Hong Kong manager jailed 18 years for stealing HK$61 million by adding zero to cheques

A Hong Kong property manager has been sentenced to 18 years in prison for stealing HK$61.1 million (US$7.8 million) from a housing estate over a decade by adding a zero to reimbursement cheques. Wong Wai-lung, 53, admitted to the elaborate fraud and gambled away all the money. The High Court described it as the largest single theft from a Hong Kong residential complex's owners’ corporation to date.

On Tuesday, Hong Kong's High Court sentenced Wong Wai-lung to 18 years in prison. As property manager for Choi Ming Court in Tseung Kwan O, he oversaw chequebooks and financial documents from 2011 to 2021. He stole HK$61.1 million by adding a zero to signed reimbursement cheques issued by the estate's owners’ corporation for work expenses, inflating amounts tenfold before cashing them.

Wong, a 53-year-old father of one employed by Guardian Property Management, admitted the scheme. He wrote amounts only in numbers during signing and had signatories endorse genuine and fraudulent payments simultaneously to avoid detection. He also falsified the estate's passbooks, bank statements, and confirmation letters through cutting, pasting, and photocopying before submitting them to his employer for verification and auditing.

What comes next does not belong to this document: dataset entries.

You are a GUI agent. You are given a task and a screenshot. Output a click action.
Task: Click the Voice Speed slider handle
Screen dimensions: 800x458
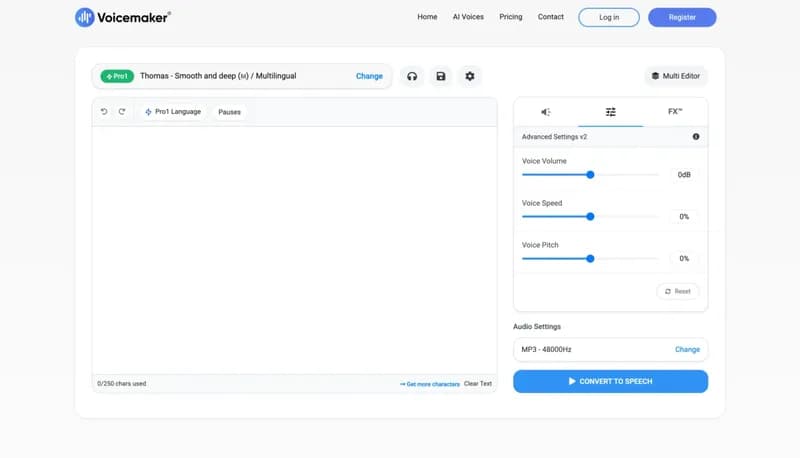pyautogui.click(x=590, y=216)
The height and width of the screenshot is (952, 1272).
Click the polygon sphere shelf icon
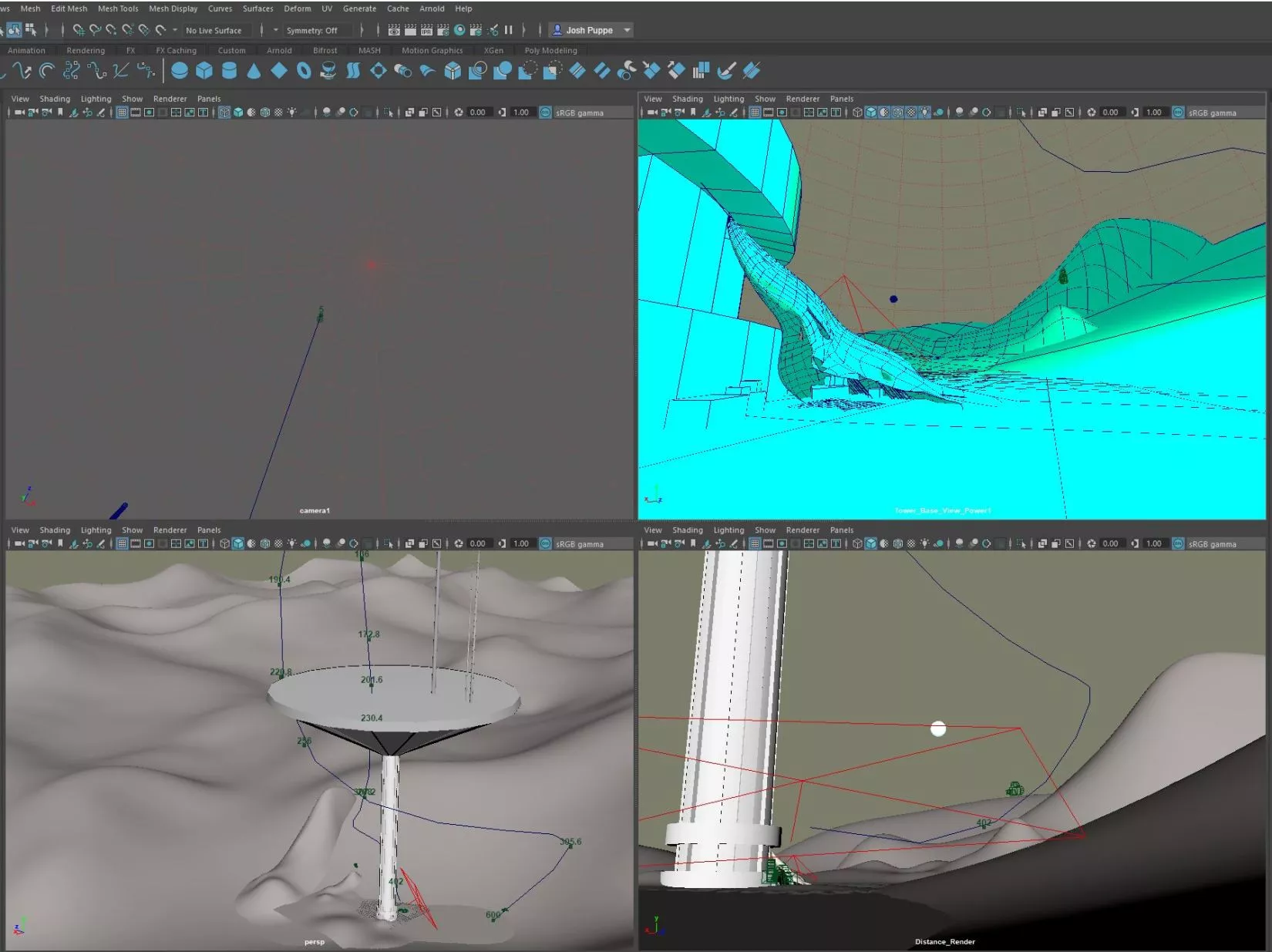(x=180, y=71)
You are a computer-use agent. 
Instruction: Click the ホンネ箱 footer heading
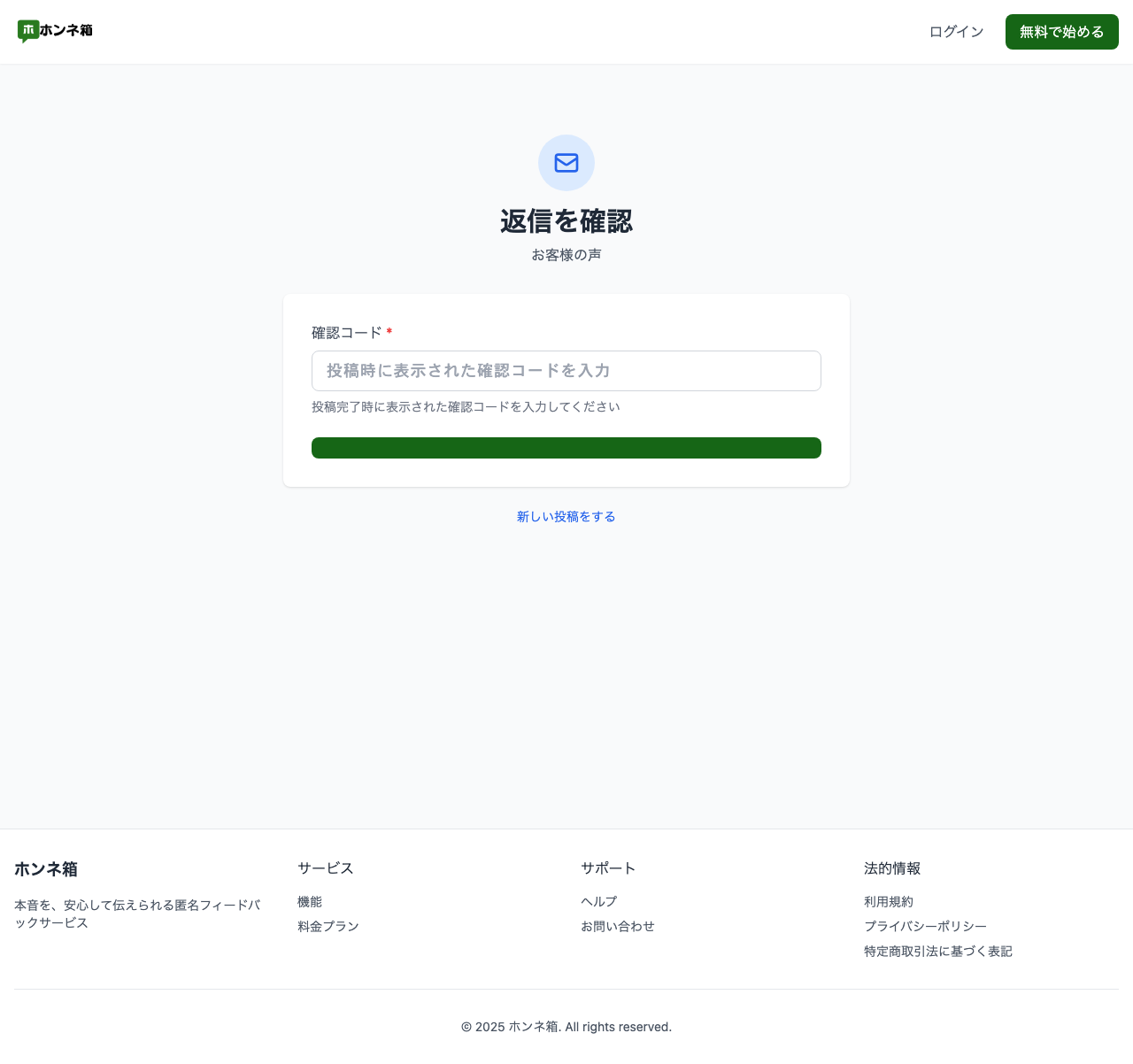click(45, 869)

Wong gambled away all the proceeds, committing a gross breach of trust. Mr Justice Johnny Chan Jong-herng stated: “The facts showed that the defendant committed the offences in an elaborate and well-planned manner.” The sum marks the largest theft from a Hong Kong residential complex's owners’ corporation on record.

Managed by the owners’ corporation, Choi Ming Court highlights the need for robust financial oversight. The court stressed the sentence's deterrent purpose.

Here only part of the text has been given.